A brief on ICOs

Written by Thomas Yan || July 03 2017

Over the past few weeks, little-known ICOs have grabbed the media's attention. ICOs, or 'Initial Coin Offerings', have become a new way for individuals and start-ups to obtain funding. A significant number of these ICOs are originating from China, so we decided to take a look at the dynamics behind these new funding vehicles. 

What is an ICO?

Firstly, it makes sense to take a look at what ICOs actually are and what they accomplish.

Similar to an initial public offering (IPO) for the stock of a company, an initial coin offering (ICO) is a way for a company to raise funds by offering digital tokens or digital currency to the public for purchase, creating assets that can then be exchanged or traded by investors. The proceeds from the ICOs are (in theory at least) used by the company as working capital to help the company grow.

ICO tokens are typically initially tied to another cryptocurrency such as Ethereum and appear as tokens on the Ethereum ledger. Initially the tokens are typically not tradable, but are often listed on crypto-currency exchanges to facilitate their distribution and spread. 

There is no one standard use of ICO tokens at the moment. Some of the tokens are actually used as the currency of the underlying platform, which is the case with Storj coin, which powers the Storj distributed storage platforms. In many cases though, the ICO tokens are not even used by the platform and typically do not represent ownership in the company like would be the case with an IPO. 

Driven by speculation, these coins and tokens typically increase in value rapidly, so there is a lot of 'pumping' pre-ICO to drive interest. This can both affect the initial ICO price, if it is not fixed, and then subsequent demand post-ICO. 

The most famous example of a ICO is Ethereum, which uses Ether has its cryptocurrency. The Ethereum platform raised $18 million in Bitcoins at its ICO, and has gone on to become successful in its own right, with a current market capitalization of around $30 billion. Asia has become a hotspot for ICOs in recent months, with China and Singapore leading the way.

Why Regulate ICOs?

While often compared to IPOs in nature, ICOs lack much of the regulatory scrutiny that surrounds IPOs. IPOs are often the final stage in a startup’s development, transitioning it from an investor-backed venture to an established, publicity-traded company. On the other hand, one of the reasons that governments are seeking to regulate ICOs is the lack of information that digital platforms offer at ICOs.

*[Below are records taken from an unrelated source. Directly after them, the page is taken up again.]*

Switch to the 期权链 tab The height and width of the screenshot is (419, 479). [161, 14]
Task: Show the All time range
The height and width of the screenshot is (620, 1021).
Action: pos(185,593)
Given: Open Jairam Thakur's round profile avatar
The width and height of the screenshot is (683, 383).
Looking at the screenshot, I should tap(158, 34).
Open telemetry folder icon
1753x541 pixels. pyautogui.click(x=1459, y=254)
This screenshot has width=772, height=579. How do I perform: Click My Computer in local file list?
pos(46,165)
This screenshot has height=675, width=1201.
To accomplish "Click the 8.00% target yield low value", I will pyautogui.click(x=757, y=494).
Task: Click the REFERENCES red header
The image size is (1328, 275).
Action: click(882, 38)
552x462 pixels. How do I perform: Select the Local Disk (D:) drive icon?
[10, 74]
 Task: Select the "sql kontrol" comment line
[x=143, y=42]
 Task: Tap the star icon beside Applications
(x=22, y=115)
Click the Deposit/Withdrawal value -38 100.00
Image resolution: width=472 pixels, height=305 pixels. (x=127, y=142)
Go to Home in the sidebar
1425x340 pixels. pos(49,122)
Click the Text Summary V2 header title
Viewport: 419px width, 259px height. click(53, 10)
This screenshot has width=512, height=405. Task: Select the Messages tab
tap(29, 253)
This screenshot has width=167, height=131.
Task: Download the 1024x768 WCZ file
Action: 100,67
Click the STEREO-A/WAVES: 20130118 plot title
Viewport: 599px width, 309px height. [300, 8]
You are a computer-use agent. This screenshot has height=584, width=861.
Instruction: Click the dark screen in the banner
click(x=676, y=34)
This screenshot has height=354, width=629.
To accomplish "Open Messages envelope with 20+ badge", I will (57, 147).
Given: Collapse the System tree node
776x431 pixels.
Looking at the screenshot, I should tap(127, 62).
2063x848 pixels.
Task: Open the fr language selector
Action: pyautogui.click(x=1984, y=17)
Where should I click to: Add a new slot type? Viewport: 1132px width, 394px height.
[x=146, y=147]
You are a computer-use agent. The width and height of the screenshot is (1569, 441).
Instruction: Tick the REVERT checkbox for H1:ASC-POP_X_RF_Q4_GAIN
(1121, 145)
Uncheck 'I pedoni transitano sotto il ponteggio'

Typically, these companies are not required to disclose much information, with their releases generally consisting of a white paper, and perhaps a technical supplement or two detailing the platform and tokens being offered. In some cases, companies that have offered ICOs do not even have a viable, working product at the time, resulting in investors pouring millions into a concept, with no guaranteed returns. In fact, ICOs have been compared to the dot com bubble in the early 2000s, with a focus on speculative investing in products that may never generate any meaningful revenue or profits.   

Additionally, Blockchain products are also at risk of cyberattacks or external hacking. In the most severe case, The DAO, was one of the largest ICOs to date at the time. However, out of $150 million that was raised through the ICO, hackers were able to steal $50 million. This led to a “hard-fork” in the Ethereum platform, resulting in two separate cryptocurrencies to maintain the integrity of the ICO. If this were to happen on a larger scale, it could singlehandedly cripple a cryptocurrency, and by extension, its investors.

The Future of ICOs

While the growth of ICOs represents a step forward in the growth of digital currencies, they also come with significant risks. As with other developments in fintech, regulators must seek to protect consumer interests while encouraging the industry growth simultaneously. ICOs can be seen as a form of speculative investing and may be even more risky than other fintech developments that have seen regulatory crackdowns in the past, such as P2P lending, and should be viewed with caution. Particularly in China, given the large-scale fintech scandals of the last couple of years such as Ezubao’s collapse, regulators would be wise to ensure that ICOs within China follow some sort of regulatory framework and increase transparency in order to protect overeager investors.